Purines (in particular,
ATP and
adenosine) act as neuro- and gliotransmitters in the sensory retina where they are involved in bidirectional neuron-glia signaling. This review summarizes the present knowledge about the expression and functional importance of P1 (
adenosine) and P2 (
nucleotide) receptors in Müller glial cells of the mammalian retina. Mammalian Müller cells express various subtypes of
adenosine receptors and metabotropic P2Y receptors. Human Müller cells also express ionotropic P2X(7) receptors. Müller cells release
ATP upon activation of
metabotropic glutamate receptors and/or osmotic membrane stretching. The osmotic mechanism is abrogated under conditions associated with
ischemia-
hypoxia and
inflammation, resulting in swelling of the Müller cells when the extracellular milieu is hypoosmotic. However, exogenous
glutamate, which induces the release of
ATP and
adenosine, and thus activates P2Y(1) and A(1)
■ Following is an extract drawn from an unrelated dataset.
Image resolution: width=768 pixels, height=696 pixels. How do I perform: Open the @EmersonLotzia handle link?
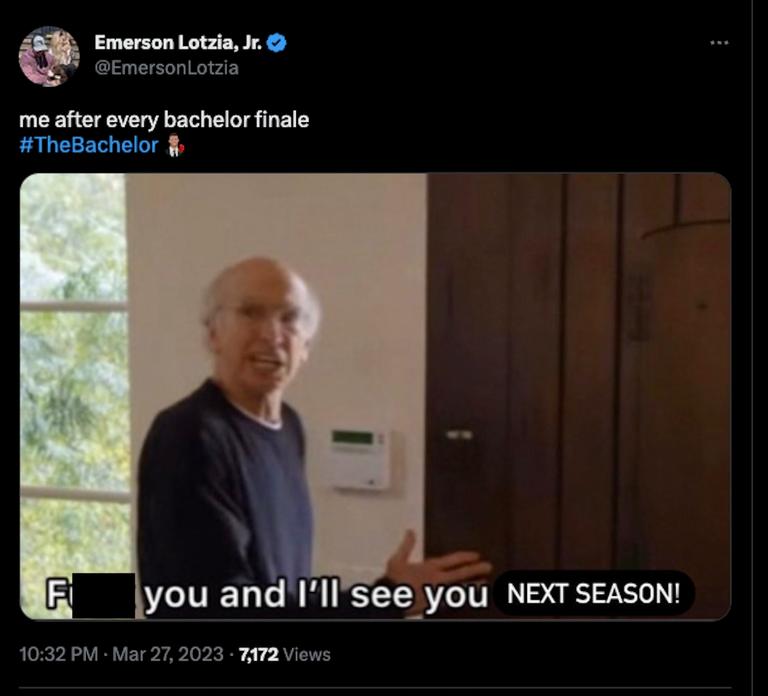tap(167, 68)
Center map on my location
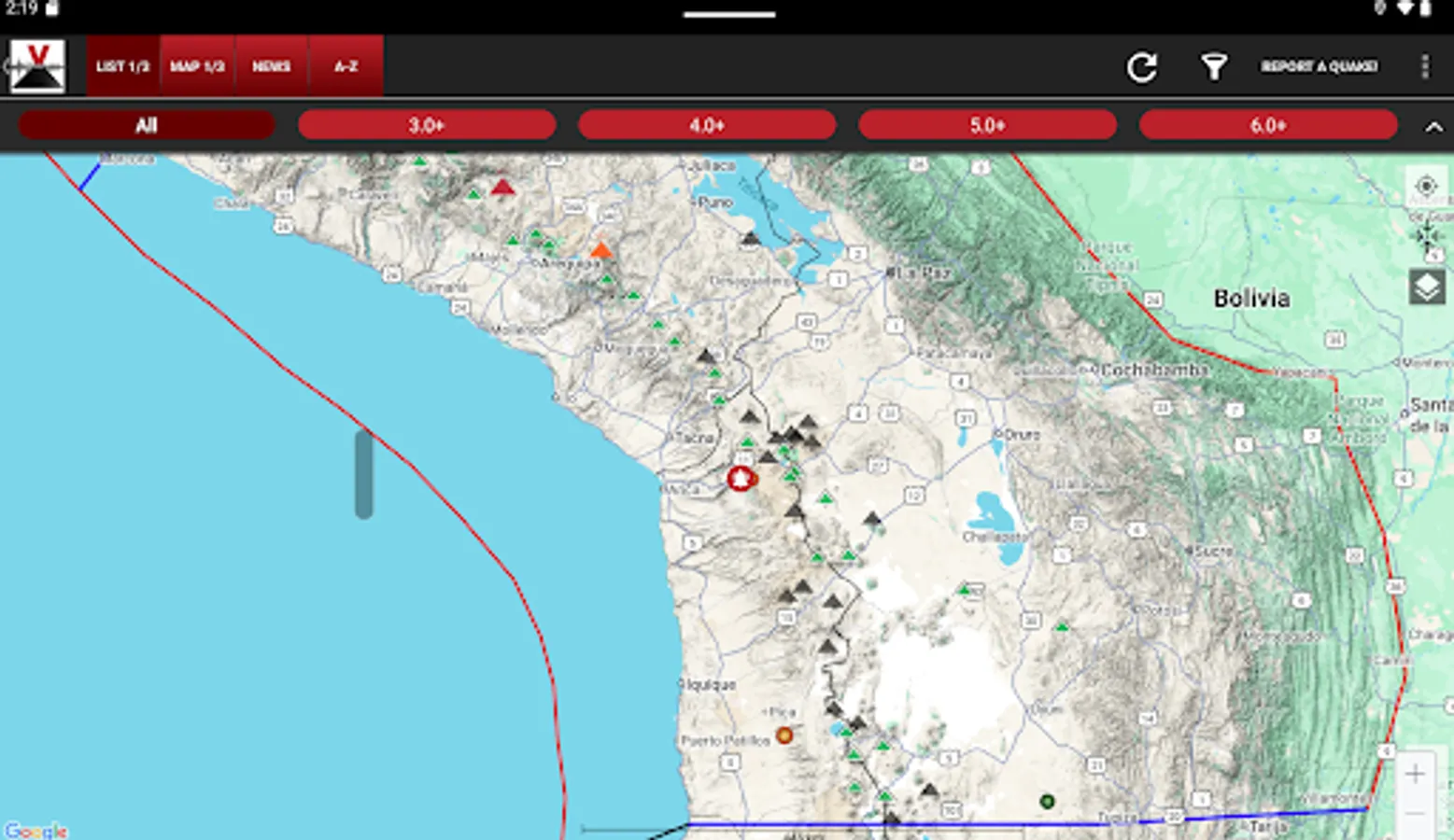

adenosine receptors, respectively, prevents such osmotic swelling under pathological conditions, suggesting unimpaired receptor-induced release of
ATP. In addition to the inhibition of swelling, which is implicated in regulating the volume of the extracellular space, purinergic signaling is involved in mediating neurovascular coupling. Furthermore, purinergic signals stimulate the proliferation of
retinal precursor cells and Müller cells. In normal
retinal information processing, Müller cells regulate the synaptic activity by the release of
ATP and
adenosine. In retinopathies, abrogation of the osmotic release of
ATP, and the upregulation of
ecto-apyrase (
NTPDase1), may have
neuroprotective effects by preventing the overactivation of neuronal P2X receptors that are implicated in apoptotic cell death. Pharmacological modulation of
purinergic receptors of Müller cells may have clinical importance, e.g., for the clearance of
retinal edema and for the inhibition of dysregulated cell proliferation in proliferative retinopathies.